Supplied entries >>

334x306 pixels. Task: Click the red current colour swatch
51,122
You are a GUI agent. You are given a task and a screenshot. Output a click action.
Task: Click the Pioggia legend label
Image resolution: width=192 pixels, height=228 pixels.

What is expected >> Produce the whole listing once more, exactly.

Completed task >>
334x306 pixels. Task: Click the red current colour swatch
51,122
You are a GUI agent. You are given a task and a screenshot. Output a click action.
Task: Click the Pioggia legend label
Image resolution: width=192 pixels, height=228 pixels.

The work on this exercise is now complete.